La présence de ces gardiens à quatre pattes a connu une progression spectaculaire ces dernières années sur l’ensemble de l’arc alpin français. Environ 7 000 chiens de protection, principalement des patous, sont actuellement mobilisés pour prémunir les élevages contre les attaques liées au retour du loup, ce qui représente un effectif global multiplié par deux depuis 2020.
Cette densification sans précédent s’accompagne d’une dégradation nette des rapports avec les usagers des alpages. Les tensions entre randonneurs et chiens de défense s’intensifient de manière continue, passant de quelques signalements sporadiques en 2020 à près d’une centaine d’attaques directes et de morsures recensées au cours de l’année précédente.
Les sportifs chevronnés figurent également parmi les victimes de ces réactions territoriales.
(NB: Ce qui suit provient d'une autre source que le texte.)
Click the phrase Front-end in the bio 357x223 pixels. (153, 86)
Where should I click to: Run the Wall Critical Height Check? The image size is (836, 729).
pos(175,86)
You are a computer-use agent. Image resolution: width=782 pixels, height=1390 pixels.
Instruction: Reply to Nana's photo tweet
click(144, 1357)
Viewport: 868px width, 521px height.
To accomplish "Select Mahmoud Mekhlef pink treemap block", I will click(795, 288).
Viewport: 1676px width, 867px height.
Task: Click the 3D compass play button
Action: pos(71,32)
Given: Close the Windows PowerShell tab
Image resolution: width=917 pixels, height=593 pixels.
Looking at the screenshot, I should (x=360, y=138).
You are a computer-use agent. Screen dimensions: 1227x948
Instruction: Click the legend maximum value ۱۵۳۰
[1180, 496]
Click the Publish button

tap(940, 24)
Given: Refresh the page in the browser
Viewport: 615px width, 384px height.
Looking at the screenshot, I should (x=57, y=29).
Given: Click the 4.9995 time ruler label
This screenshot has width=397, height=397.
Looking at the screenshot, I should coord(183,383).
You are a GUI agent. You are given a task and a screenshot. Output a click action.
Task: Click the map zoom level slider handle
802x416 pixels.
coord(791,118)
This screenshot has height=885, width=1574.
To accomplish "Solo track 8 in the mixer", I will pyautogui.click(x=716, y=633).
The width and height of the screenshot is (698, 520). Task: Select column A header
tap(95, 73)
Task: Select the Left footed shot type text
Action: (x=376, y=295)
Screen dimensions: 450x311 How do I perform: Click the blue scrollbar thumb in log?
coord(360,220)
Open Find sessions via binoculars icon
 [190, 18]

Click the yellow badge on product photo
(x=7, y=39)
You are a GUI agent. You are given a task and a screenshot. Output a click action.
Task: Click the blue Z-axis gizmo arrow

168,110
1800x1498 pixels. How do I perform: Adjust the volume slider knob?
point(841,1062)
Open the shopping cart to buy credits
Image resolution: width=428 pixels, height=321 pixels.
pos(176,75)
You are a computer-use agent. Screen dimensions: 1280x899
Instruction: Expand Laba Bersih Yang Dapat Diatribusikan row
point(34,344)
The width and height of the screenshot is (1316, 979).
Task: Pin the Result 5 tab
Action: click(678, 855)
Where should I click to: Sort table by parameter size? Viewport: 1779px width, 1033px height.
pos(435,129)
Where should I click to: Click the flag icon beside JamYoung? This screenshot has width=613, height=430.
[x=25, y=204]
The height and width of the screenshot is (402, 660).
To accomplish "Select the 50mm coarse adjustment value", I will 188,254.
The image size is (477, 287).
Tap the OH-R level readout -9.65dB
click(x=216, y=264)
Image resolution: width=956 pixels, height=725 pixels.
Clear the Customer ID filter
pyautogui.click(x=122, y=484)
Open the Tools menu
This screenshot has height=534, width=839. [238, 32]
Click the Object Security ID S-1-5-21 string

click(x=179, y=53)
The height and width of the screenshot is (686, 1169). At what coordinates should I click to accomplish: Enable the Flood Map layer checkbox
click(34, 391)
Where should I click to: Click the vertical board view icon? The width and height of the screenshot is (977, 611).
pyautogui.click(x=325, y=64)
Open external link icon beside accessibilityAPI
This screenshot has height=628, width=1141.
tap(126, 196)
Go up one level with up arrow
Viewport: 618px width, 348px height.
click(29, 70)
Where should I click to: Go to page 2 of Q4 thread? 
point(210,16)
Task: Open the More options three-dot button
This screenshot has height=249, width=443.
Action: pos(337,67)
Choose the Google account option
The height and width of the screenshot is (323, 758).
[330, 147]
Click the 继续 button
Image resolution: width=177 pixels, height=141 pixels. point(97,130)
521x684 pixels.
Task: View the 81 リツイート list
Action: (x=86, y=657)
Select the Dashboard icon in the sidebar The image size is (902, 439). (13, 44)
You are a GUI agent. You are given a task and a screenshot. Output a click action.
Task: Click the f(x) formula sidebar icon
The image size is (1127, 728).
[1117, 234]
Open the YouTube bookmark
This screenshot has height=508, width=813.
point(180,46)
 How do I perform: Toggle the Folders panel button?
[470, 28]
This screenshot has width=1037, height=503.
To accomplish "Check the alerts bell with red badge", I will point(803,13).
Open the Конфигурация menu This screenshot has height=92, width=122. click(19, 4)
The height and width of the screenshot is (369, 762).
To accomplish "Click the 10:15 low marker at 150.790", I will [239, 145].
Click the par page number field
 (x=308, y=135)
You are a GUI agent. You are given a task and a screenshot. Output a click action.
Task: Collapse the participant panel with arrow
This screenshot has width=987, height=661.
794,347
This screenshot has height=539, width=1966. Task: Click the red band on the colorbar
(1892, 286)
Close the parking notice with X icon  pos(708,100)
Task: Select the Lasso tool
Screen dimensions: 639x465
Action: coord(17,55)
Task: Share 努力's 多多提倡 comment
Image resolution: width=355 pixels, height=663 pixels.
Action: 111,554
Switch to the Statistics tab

Le traileur professionnel Baptiste Ellmenreich a ainsi rapporté avoir subi plusieurs morsures lors d’une sortie en alpage, l’attaque du canidé ayant été provoquée par un mouvement brusque et involontaire causé par une glissade sur le sentier.
Les gestes préconisés pour désamorcer l’agressivité
Afin d’endiguer ces accidents, le programme « Entre chien et loup » de l’ONG WWF diffuse des consignes comportementales strictes aux promeneurs. Il est recommandé de garder impérativement son calme, de s’exprimer d’une voix posée, de poser ses bâtons de marche et de ne jamais fixer l’animal dans les yeux. L’organisation conseille en outre de bailler pour émettre un signal d’apaisement canin et d’effectuer systématiquement un large détour pour contourner les troupeaux.